### How to complete this task
What is needed here is every entry, retyped exactly.

Saved data entries
————

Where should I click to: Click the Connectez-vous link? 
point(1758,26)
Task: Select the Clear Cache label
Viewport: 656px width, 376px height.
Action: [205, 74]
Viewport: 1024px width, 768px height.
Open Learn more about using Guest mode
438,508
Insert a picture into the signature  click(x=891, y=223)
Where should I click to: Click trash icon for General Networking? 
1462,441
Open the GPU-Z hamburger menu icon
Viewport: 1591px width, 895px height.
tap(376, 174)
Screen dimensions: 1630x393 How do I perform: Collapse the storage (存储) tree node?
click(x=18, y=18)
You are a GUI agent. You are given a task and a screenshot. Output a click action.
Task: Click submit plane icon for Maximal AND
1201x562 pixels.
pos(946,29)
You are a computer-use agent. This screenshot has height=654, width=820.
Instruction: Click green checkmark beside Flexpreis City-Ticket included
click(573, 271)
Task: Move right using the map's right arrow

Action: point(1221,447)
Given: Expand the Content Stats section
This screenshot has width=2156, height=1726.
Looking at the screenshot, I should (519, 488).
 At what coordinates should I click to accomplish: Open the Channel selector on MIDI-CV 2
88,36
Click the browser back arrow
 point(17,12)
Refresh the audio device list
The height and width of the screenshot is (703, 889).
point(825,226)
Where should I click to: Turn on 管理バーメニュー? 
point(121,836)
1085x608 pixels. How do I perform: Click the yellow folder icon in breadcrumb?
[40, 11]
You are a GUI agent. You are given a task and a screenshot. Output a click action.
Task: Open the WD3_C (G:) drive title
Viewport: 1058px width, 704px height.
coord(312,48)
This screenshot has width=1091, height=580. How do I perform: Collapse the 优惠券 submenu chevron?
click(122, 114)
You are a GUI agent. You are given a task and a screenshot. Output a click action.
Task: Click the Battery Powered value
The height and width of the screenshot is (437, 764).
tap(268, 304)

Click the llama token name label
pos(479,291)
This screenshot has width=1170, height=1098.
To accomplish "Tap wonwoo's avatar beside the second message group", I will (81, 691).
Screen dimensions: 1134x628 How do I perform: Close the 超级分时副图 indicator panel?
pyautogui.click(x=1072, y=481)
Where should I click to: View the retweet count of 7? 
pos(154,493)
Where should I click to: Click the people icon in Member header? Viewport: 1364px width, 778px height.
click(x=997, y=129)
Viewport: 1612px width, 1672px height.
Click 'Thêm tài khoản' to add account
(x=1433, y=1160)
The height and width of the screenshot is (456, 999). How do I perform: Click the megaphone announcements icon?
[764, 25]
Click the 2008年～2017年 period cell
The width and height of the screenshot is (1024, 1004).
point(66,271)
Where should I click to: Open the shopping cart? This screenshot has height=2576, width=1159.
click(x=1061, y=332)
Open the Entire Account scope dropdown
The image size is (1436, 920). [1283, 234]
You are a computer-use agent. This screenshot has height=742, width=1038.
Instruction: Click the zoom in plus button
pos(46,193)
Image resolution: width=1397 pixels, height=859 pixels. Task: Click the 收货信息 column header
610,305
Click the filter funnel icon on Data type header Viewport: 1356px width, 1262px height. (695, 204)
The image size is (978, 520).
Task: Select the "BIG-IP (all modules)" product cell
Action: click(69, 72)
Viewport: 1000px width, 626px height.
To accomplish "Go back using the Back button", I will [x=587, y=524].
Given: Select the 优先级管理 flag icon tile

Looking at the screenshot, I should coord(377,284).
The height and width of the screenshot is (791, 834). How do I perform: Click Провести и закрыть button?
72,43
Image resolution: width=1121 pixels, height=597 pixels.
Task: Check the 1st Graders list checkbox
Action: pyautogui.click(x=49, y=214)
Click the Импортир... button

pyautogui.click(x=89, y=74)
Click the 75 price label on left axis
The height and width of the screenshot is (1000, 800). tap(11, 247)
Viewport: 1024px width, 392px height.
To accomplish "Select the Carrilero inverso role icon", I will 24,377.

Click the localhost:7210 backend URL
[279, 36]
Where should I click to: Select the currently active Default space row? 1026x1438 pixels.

————

### Result of this task
Where should I click to: Click the Connectez-vous link? 
point(1758,26)
Task: Select the Clear Cache label
Viewport: 656px width, 376px height.
Action: [205, 74]
Viewport: 1024px width, 768px height.
Open Learn more about using Guest mode
438,508
Insert a picture into the signature  click(x=891, y=223)
Where should I click to: Click trash icon for General Networking? 
1462,441
Open the GPU-Z hamburger menu icon
Viewport: 1591px width, 895px height.
tap(376, 174)
Screen dimensions: 1630x393 How do I perform: Collapse the storage (存储) tree node?
click(x=18, y=18)
You are a GUI agent. You are given a task and a screenshot. Output a click action.
Task: Click submit plane icon for Maximal AND
1201x562 pixels.
pos(946,29)
You are a computer-use agent. This screenshot has height=654, width=820.
Instruction: Click green checkmark beside Flexpreis City-Ticket included
click(573, 271)
Task: Move right using the map's right arrow

Action: point(1221,447)
Given: Expand the Content Stats section
This screenshot has width=2156, height=1726.
Looking at the screenshot, I should (519, 488).
 At what coordinates should I click to accomplish: Open the Channel selector on MIDI-CV 2
88,36
Click the browser back arrow
 point(17,12)
Refresh the audio device list
The height and width of the screenshot is (703, 889).
point(825,226)
Where should I click to: Turn on 管理バーメニュー? 
point(121,836)
1085x608 pixels. How do I perform: Click the yellow folder icon in breadcrumb?
[40, 11]
You are a GUI agent. You are given a task and a screenshot. Output a click action.
Task: Open the WD3_C (G:) drive title
Viewport: 1058px width, 704px height.
coord(312,48)
This screenshot has width=1091, height=580. How do I perform: Collapse the 优惠券 submenu chevron?
click(122, 114)
You are a GUI agent. You are given a task and a screenshot. Output a click action.
Task: Click the Battery Powered value
The height and width of the screenshot is (437, 764).
tap(268, 304)

Click the llama token name label
pos(479,291)
This screenshot has width=1170, height=1098.
To accomplish "Tap wonwoo's avatar beside the second message group", I will (81, 691).
Screen dimensions: 1134x628 How do I perform: Close the 超级分时副图 indicator panel?
pyautogui.click(x=1072, y=481)
Where should I click to: View the retweet count of 7? 
pos(154,493)
Where should I click to: Click the people icon in Member header? Viewport: 1364px width, 778px height.
click(x=997, y=129)
Viewport: 1612px width, 1672px height.
Click 'Thêm tài khoản' to add account
(x=1433, y=1160)
The height and width of the screenshot is (456, 999). How do I perform: Click the megaphone announcements icon?
[764, 25]
Click the 2008年～2017年 period cell
The width and height of the screenshot is (1024, 1004).
point(66,271)
Where should I click to: Open the shopping cart? This screenshot has height=2576, width=1159.
click(x=1061, y=332)
Open the Entire Account scope dropdown
The image size is (1436, 920). [1283, 234]
You are a computer-use agent. This screenshot has height=742, width=1038.
Instruction: Click the zoom in plus button
pos(46,193)
Image resolution: width=1397 pixels, height=859 pixels. Task: Click the 收货信息 column header
610,305
Click the filter funnel icon on Data type header Viewport: 1356px width, 1262px height. (695, 204)
The image size is (978, 520).
Task: Select the "BIG-IP (all modules)" product cell
Action: click(69, 72)
Viewport: 1000px width, 626px height.
To accomplish "Go back using the Back button", I will [x=587, y=524].
Given: Select the 优先级管理 flag icon tile

Looking at the screenshot, I should coord(377,284).
The height and width of the screenshot is (791, 834). How do I perform: Click Провести и закрыть button?
72,43
Image resolution: width=1121 pixels, height=597 pixels.
Task: Check the 1st Graders list checkbox
Action: pyautogui.click(x=49, y=214)
Click the Импортир... button

pyautogui.click(x=89, y=74)
Click the 75 price label on left axis
The height and width of the screenshot is (1000, 800). tap(11, 247)
Viewport: 1024px width, 392px height.
To accomplish "Select the Carrilero inverso role icon", I will 24,377.

Click the localhost:7210 backend URL
[279, 36]
Where should I click to: Select the currently active Default space row? 1026x1438 pixels.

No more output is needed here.